EXERCISE DIRECTIONS:
Reproduce each of the items below word for word, keeping every line as it appears.

Items listed in a dataset:
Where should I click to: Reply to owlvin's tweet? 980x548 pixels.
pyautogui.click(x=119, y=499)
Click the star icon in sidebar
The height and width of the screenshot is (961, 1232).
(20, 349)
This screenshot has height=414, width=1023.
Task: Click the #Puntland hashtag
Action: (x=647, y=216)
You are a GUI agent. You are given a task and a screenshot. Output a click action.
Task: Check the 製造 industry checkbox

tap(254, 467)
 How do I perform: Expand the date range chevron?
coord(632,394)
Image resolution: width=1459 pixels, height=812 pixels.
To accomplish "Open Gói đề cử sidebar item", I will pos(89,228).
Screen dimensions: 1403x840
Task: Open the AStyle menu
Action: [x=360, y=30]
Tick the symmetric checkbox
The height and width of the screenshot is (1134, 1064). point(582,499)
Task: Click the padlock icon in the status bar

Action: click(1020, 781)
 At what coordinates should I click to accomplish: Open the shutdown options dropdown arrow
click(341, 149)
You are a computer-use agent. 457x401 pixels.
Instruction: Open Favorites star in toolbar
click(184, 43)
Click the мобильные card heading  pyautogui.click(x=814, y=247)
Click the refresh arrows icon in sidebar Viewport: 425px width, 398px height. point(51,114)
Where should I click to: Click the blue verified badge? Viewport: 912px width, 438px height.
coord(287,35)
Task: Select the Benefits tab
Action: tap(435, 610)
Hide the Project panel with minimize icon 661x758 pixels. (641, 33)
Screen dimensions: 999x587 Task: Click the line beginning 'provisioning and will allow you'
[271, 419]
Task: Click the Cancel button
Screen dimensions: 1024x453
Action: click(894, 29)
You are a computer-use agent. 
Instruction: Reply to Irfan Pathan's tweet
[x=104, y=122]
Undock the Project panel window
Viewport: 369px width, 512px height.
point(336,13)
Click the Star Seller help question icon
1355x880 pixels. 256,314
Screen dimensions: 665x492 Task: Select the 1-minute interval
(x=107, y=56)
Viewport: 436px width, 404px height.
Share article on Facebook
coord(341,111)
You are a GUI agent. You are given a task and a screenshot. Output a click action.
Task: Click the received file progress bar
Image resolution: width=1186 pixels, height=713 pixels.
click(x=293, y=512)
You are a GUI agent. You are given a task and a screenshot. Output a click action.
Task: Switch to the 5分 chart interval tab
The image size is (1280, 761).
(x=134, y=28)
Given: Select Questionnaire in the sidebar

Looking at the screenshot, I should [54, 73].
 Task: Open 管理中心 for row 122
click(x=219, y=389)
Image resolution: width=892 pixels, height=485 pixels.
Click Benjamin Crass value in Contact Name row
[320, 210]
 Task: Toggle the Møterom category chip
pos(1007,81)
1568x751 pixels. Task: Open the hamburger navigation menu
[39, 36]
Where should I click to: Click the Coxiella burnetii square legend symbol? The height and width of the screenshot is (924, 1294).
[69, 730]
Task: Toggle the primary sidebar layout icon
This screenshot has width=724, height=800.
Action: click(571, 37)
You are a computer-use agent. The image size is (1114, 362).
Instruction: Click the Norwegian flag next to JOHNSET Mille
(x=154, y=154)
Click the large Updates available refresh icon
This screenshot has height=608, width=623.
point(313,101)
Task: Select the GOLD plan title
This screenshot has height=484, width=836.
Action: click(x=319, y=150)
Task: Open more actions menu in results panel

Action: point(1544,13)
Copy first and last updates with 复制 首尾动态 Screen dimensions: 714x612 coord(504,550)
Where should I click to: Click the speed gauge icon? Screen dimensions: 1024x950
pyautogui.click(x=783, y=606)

WRITTEN ANSWER:
Where should I click to: Reply to owlvin's tweet? 980x548 pixels.
pyautogui.click(x=119, y=499)
Click the star icon in sidebar
The height and width of the screenshot is (961, 1232).
(20, 349)
This screenshot has height=414, width=1023.
Task: Click the #Puntland hashtag
Action: (x=647, y=216)
You are a GUI agent. You are given a task and a screenshot. Output a click action.
Task: Check the 製造 industry checkbox

tap(254, 467)
 How do I perform: Expand the date range chevron?
coord(632,394)
Image resolution: width=1459 pixels, height=812 pixels.
To accomplish "Open Gói đề cử sidebar item", I will pos(89,228).
Screen dimensions: 1403x840
Task: Open the AStyle menu
Action: [x=360, y=30]
Tick the symmetric checkbox
The height and width of the screenshot is (1134, 1064). point(582,499)
Task: Click the padlock icon in the status bar

Action: click(1020, 781)
 At what coordinates should I click to accomplish: Open the shutdown options dropdown arrow
click(341, 149)
You are a computer-use agent. 457x401 pixels.
Instruction: Open Favorites star in toolbar
click(184, 43)
Click the мобильные card heading  pyautogui.click(x=814, y=247)
Click the refresh arrows icon in sidebar Viewport: 425px width, 398px height. point(51,114)
Where should I click to: Click the blue verified badge? Viewport: 912px width, 438px height.
coord(287,35)
Task: Select the Benefits tab
Action: tap(435, 610)
Hide the Project panel with minimize icon 661x758 pixels. (641, 33)
Screen dimensions: 999x587 Task: Click the line beginning 'provisioning and will allow you'
[271, 419]
Task: Click the Cancel button
Screen dimensions: 1024x453
Action: click(894, 29)
You are a computer-use agent. 
Instruction: Reply to Irfan Pathan's tweet
[x=104, y=122]
Undock the Project panel window
Viewport: 369px width, 512px height.
point(336,13)
Click the Star Seller help question icon
1355x880 pixels. 256,314
Screen dimensions: 665x492 Task: Select the 1-minute interval
(x=107, y=56)
Viewport: 436px width, 404px height.
Share article on Facebook
coord(341,111)
You are a GUI agent. You are given a task and a screenshot. Output a click action.
Task: Click the received file progress bar
Image resolution: width=1186 pixels, height=713 pixels.
click(x=293, y=512)
You are a GUI agent. You are given a task and a screenshot. Output a click action.
Task: Switch to the 5分 chart interval tab
The image size is (1280, 761).
(x=134, y=28)
Given: Select Questionnaire in the sidebar

Looking at the screenshot, I should [54, 73].
 Task: Open 管理中心 for row 122
click(x=219, y=389)
Image resolution: width=892 pixels, height=485 pixels.
Click Benjamin Crass value in Contact Name row
[320, 210]
 Task: Toggle the Møterom category chip
pos(1007,81)
1568x751 pixels. Task: Open the hamburger navigation menu
[39, 36]
Where should I click to: Click the Coxiella burnetii square legend symbol? The height and width of the screenshot is (924, 1294).
[69, 730]
Task: Toggle the primary sidebar layout icon
This screenshot has width=724, height=800.
Action: click(571, 37)
You are a computer-use agent. The image size is (1114, 362).
Instruction: Click the Norwegian flag next to JOHNSET Mille
(x=154, y=154)
Click the large Updates available refresh icon
This screenshot has height=608, width=623.
point(313,101)
Task: Select the GOLD plan title
This screenshot has height=484, width=836.
Action: click(x=319, y=150)
Task: Open more actions menu in results panel

Action: point(1544,13)
Copy first and last updates with 复制 首尾动态 Screen dimensions: 714x612 coord(504,550)
Where should I click to: Click the speed gauge icon? Screen dimensions: 1024x950
pyautogui.click(x=783, y=606)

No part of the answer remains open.